To evaluate factual correctness when a reference answer is available, two common metrics are exact match and F1 score. These are widely used in question-answering (QA) benchmarks like SQuAD. Exact match checks if the predicted answer matches the reference exactly, while F1 measures token-level overlap between the prediction and reference. Both methods are simple to compute but have trade-offs in handling variations in phrasing, synonyms, or partial correctness.
Exact match works by comparing the model’s output to the reference answer character-for-character. For example, if the reference is "Paris" and the model answers "paris" (lowercase), exact match would fail unless case sensitivity is ignored. This approach is strict and works well for short, unambiguous answers (e.g., dates, names) but struggles with flexibility. For instance, "Barack Obama" versus "Obama" would be marked incorrect even though the latter is contextually valid. To address this, some implementations normalize answers (lowercasing, removing articles) before comparison, but this still doesn’t account for semantic equivalence (e.g., "U.S. president in 2020" vs. "Donald Trump").

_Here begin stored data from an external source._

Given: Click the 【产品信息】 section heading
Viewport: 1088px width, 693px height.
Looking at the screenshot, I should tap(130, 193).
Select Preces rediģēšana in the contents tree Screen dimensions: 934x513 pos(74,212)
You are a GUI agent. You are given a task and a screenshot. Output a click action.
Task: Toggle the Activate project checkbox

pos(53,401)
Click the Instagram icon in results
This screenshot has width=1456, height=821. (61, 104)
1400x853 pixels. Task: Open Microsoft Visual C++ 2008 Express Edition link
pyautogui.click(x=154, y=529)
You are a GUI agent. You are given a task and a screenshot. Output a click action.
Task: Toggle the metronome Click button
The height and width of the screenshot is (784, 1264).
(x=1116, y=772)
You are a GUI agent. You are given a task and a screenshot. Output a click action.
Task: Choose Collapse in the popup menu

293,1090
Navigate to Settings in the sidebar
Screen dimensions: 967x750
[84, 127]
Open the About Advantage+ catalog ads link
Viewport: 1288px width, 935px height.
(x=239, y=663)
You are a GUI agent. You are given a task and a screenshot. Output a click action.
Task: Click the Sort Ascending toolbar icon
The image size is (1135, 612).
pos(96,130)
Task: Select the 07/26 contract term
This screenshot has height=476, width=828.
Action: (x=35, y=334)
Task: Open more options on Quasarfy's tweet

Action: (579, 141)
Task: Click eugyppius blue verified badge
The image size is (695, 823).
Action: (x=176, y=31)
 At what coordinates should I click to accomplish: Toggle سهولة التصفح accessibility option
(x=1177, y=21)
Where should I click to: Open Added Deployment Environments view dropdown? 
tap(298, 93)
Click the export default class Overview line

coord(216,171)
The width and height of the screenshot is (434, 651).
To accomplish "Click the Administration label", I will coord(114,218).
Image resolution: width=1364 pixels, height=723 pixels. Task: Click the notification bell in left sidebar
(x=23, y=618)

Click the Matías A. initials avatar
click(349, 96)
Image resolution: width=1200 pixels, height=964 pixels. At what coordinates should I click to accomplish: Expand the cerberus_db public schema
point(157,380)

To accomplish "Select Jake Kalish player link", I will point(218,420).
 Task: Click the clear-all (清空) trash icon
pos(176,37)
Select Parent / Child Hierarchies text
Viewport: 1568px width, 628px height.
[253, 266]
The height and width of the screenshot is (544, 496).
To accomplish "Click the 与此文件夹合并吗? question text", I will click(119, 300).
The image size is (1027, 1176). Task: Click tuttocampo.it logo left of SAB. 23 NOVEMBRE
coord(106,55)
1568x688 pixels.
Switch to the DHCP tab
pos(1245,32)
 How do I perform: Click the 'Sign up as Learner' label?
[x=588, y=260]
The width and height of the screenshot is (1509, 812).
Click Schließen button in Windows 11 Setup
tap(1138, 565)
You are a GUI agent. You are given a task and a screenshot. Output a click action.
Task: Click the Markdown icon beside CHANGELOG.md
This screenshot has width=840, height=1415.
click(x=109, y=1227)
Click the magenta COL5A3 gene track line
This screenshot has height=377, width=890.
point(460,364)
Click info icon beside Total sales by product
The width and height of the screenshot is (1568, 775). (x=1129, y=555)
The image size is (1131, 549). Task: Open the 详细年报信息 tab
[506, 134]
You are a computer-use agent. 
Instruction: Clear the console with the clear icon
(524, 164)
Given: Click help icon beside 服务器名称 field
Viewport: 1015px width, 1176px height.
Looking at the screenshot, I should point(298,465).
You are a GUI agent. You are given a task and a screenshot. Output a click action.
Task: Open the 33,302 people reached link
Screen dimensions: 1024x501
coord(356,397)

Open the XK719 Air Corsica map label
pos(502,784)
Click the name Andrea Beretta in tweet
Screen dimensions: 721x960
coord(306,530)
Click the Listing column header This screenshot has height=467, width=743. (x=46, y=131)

F1 score evaluates overlap at the token level. It splits both the prediction and reference into words, calculates precision (how many predicted tokens are in the reference) and recall (how many reference tokens are in the prediction), then computes their harmonic mean. For example, if the reference is "a blue sedan" and the prediction is "blue car," the shared token "blue" gives precision=1/2, recall=1/3, and F1=0.4. This works better for longer answers where partial correctness matters, but it still ignores semantics. For instance, "not a blue sedan" would have high token overlap with the reference but is factually wrong. F1 also struggles with reordered words or synonyms (e.g., "automobile" vs. "car").
While exact match and F1 are efficient and objective, they have limitations. They don’t account for paraphrasing, contextual relevance, or factual errors in answers with correct token overlap (e.g., "World War II ended in 1946" shares tokens with the correct "1945" reference but is wrong). For more nuanced evaluation, hybrid approaches are often used, such as combining F1 with human checks or leveraging semantic similarity metrics (e.g., BERTScore). In practice, the choice depends on the task: exact match suits short, structured answers, while F1 is better for verbose or partially correct responses. However, neither fully replaces human judgment for complex factual accuracy.